Trecho do documento:
E aí , sem alarde, deu sua alfinetada: Não é se instalar atrás de paredes de vidro, em salas fechadas, olhando e decidindo encastelado, monocraticamente, questões pendentes sobre as contradições vividas pela população , e que alimentam a manutenção de castas de privilégios dentro do Estado. Acrescentou: O Judiciário fala para si mesmo; o Executivo ouve a população. Foi esse mais ou menos o tom dos dois depoimentos, que teve desdobramentos autocríticos e inusitados junto à opinião pública.
Luís Roberto Barroso preside, concomitantemente, o Supremo Tribunal Federal e o Conselho Nacional de Justiça, e tem sido questionado a dar explicações sobre um Judiciário politizado e, sobretudo, os "pendurucalhos" agregados, com frequência, aos salários do Judiciário, quase sempre "dando nós" nos acordos feitos entre o Judiciário, o Legislativo e o Executivo destinados a estabelecer uma política salarial comum . O último ocorreu no dia 1º de fevereiro de 2025, e o limite foi o teto das remunerações dos ministros do STF, de R$ 46.366,19 por mês. Alto, sim. Porém quase uma ficção, porque é mais alto ainda...
O Judiciário sempre estourou os limites , de cima para baixo - de ministro para juiz -, agregando , aos seus vencimentos diversos "pendurucalhos" fora desses acordo entre Poderes: direito a planos de saúde, a residência funcional "digna", a seguros e segurança pessoal e em família, a educação para os filhos, a alimentação , a polpudas diárias de viagem ( algumas em dólar), sem falar nas aposentadorias obrigatórias aos 70 anos, sem impedimentos para que os magistrados na compulsória retornem ao exercício pleno da advocacia, assessorando escritórios ou familiares credenciados para atuar junto ao próprio Supremo.

Dados fornecidos:
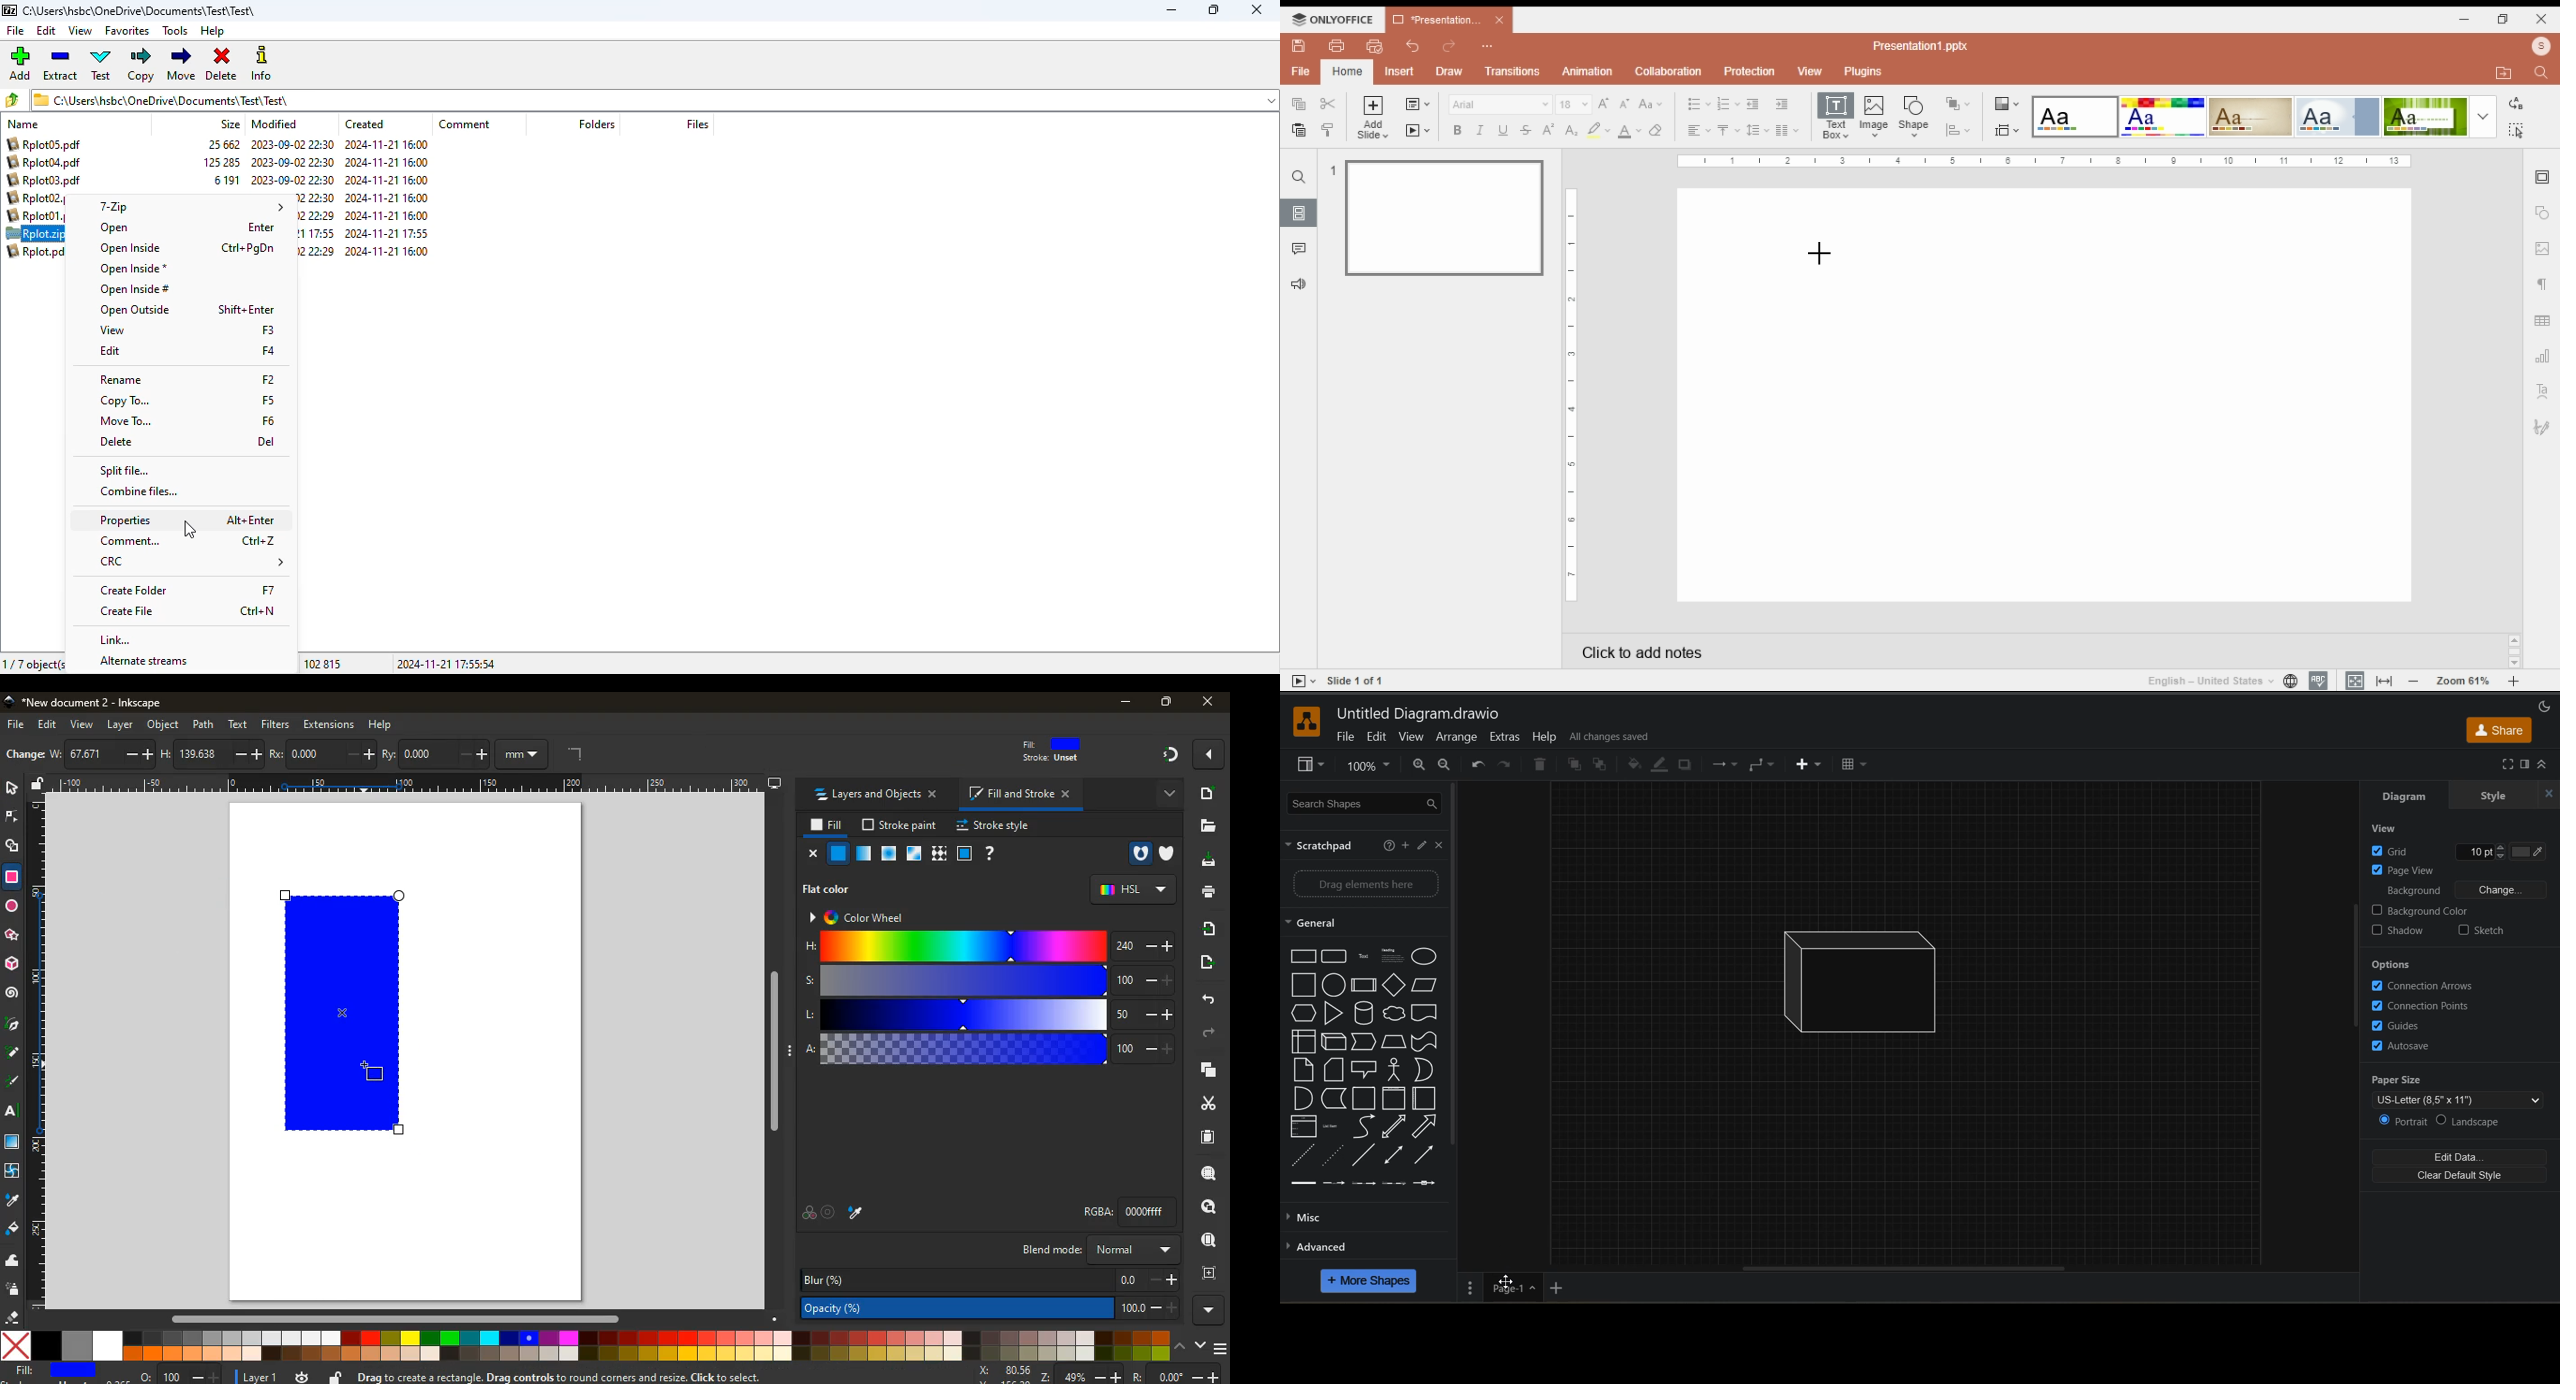  What do you see at coordinates (86, 701) in the screenshot?
I see `inkscape` at bounding box center [86, 701].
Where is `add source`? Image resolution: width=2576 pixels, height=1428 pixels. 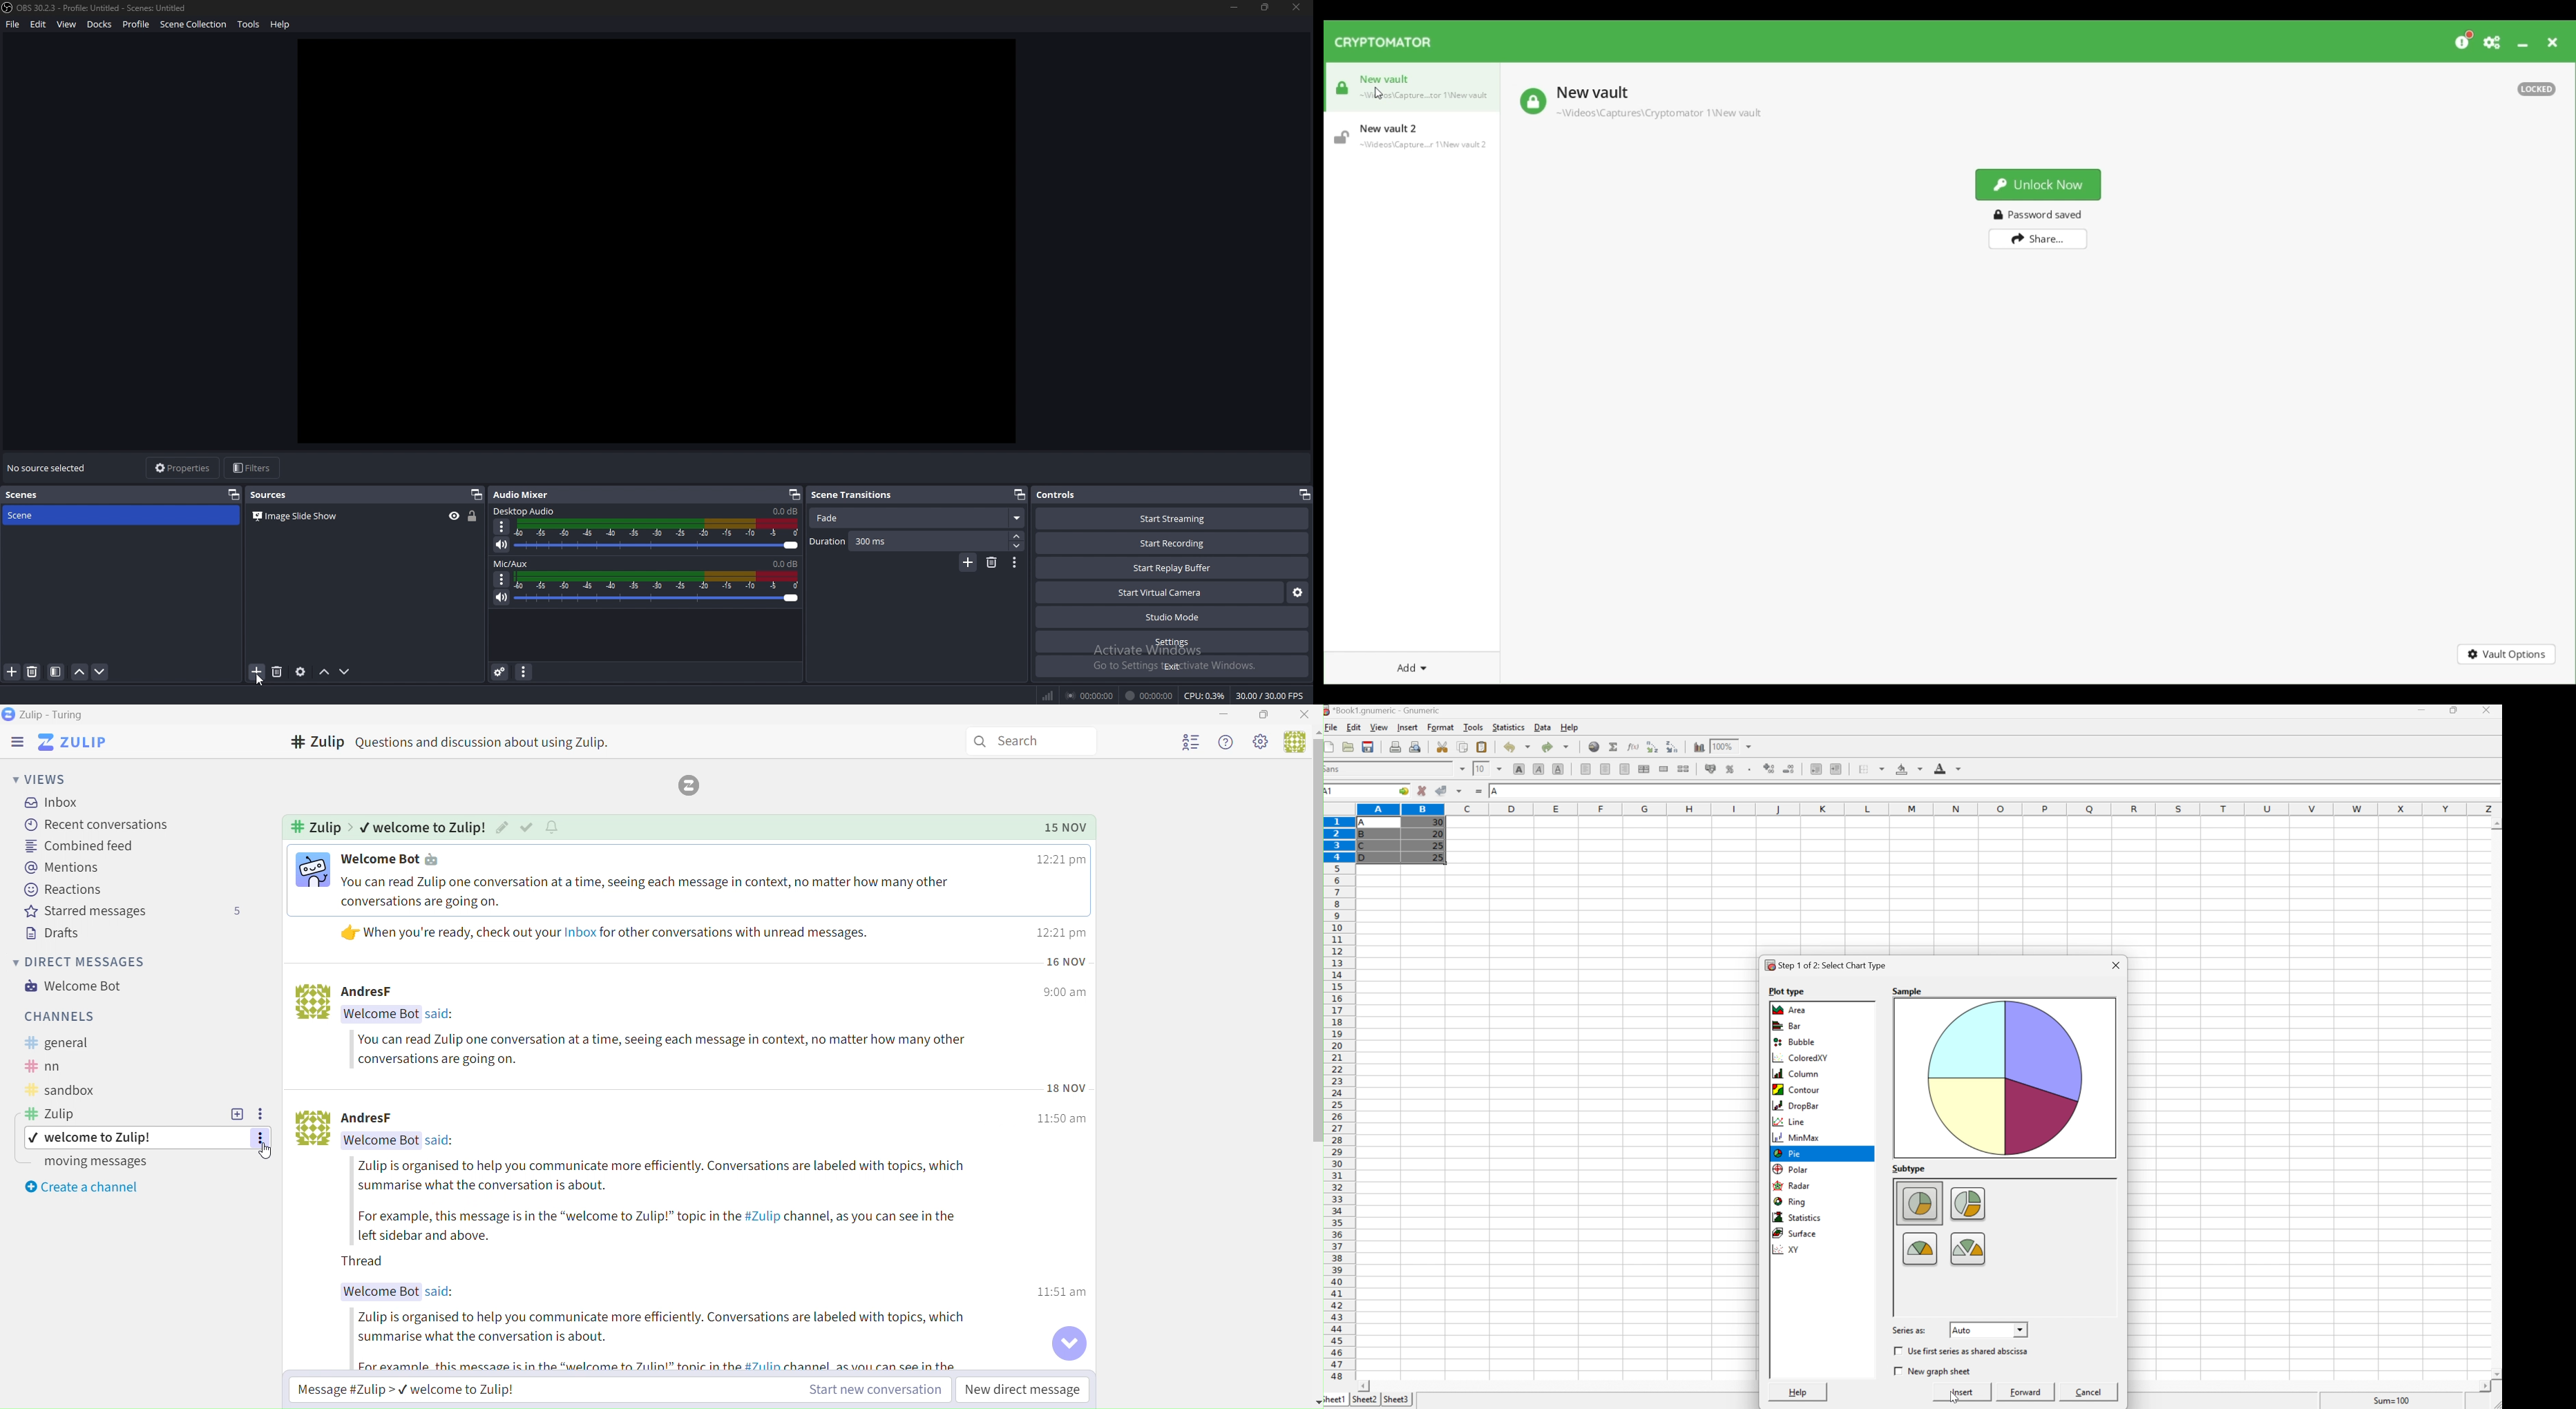
add source is located at coordinates (11, 672).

Tarefas a realizar:
a. Segundo o trecho sobre o Judiciário, qual foi o teto das remunerações dos ministros do STF fixado em 1º de fevereiro de 2025?
b. Com base no trecho sobre o Judiciário, explique por que o teto salarial dos ministros do STF é descrito como "quase uma ficção".
c. Prossiga com o texto sobre os privilégios salariais do Judiciário a partir da última frase apresentada.

Respostas por tarefa:
a. R$ 46.366,19 por mês.

b. A remuneração efetiva é ainda mais alta que o teto. O Judiciário sempre estourou os limites, de ministro para juiz, agregando aos vencimentos diversos "pendurucalhos" fora dos acordos entre os Poderes, como planos de saúde, residência funcional, seguros, educação para os filhos, alimentação e diárias de viagem.

c.
Mais recente, os juízes em exercício passaram a receber seis diárias por mês (no valor de R$ 10 mil) e tiveram o privilégio de requisitar aviões da Força Aérea Brasileira para deslocarem-se pelo País, sob a alegação de protegerem-se contra a ódio reinante na sociedade. Outros benefícios pairam silenciosos na mudez privativa dos holerites ou contra cheques nos quais são detalhados os rendimentos totais , descontos e outras informações relevantes sobre a remuneração do servidor, como a isenção do pagamento de imposto de renda.
Diante dessa extensa lista de privilégios, cheios de inflexões, que desequilibra os tetos acordados entre Poderes, o ministro Barroso, que em breve entregará a Presidência do STF ao ministro Edison Fachin e, por consequinte, do CNJ, decidiu estabelecer limites para o que ele mesmo reconheceu como "abusos" de juízes cobrando rescaldos de "pendurucalhos" vultuosos atrasados , embora na sua gestão no CNJ ele tenha aberto o caminho para a praticas se reproduzir pela Justiça em todo Brasil . Qualquer juiz podia acionar os segmentos administrativos por erros de cálculo , o que levou a gastos extras do Tesouro da ordem de R$ 300 milhões, no período que vai de 2020 a 2024.
Considera-se, entretanto, como o mais problemático, entre os "penduracalhos", a chamada "licença compensatória", aplicado, como benefício financeiro suplementar a juízes que acumulem funções administrativas ou outras "atividades processuais extraordinárias", o que lhes dá direito a um dia de folga, por no máximo dez dias . No caso de não desfrutar do privilégio, pode ser indenizado financeiramente. A vantagem chegou há tempos ao Ministério Público - este mesmo que se propõe a representar os interesse da sociedade - e apenas teria sido estendido pelo Conselho Nacional de Justiça para os tribunais superiores: Justiça, Trabalho, Militar , Tribunal de Contas e a Defensoria Pública. Como nem o Congresso Nacional, nem o Executivo reclamaram do privilégio ficou ali. Foi e continua se espraiando pelo Judiciário.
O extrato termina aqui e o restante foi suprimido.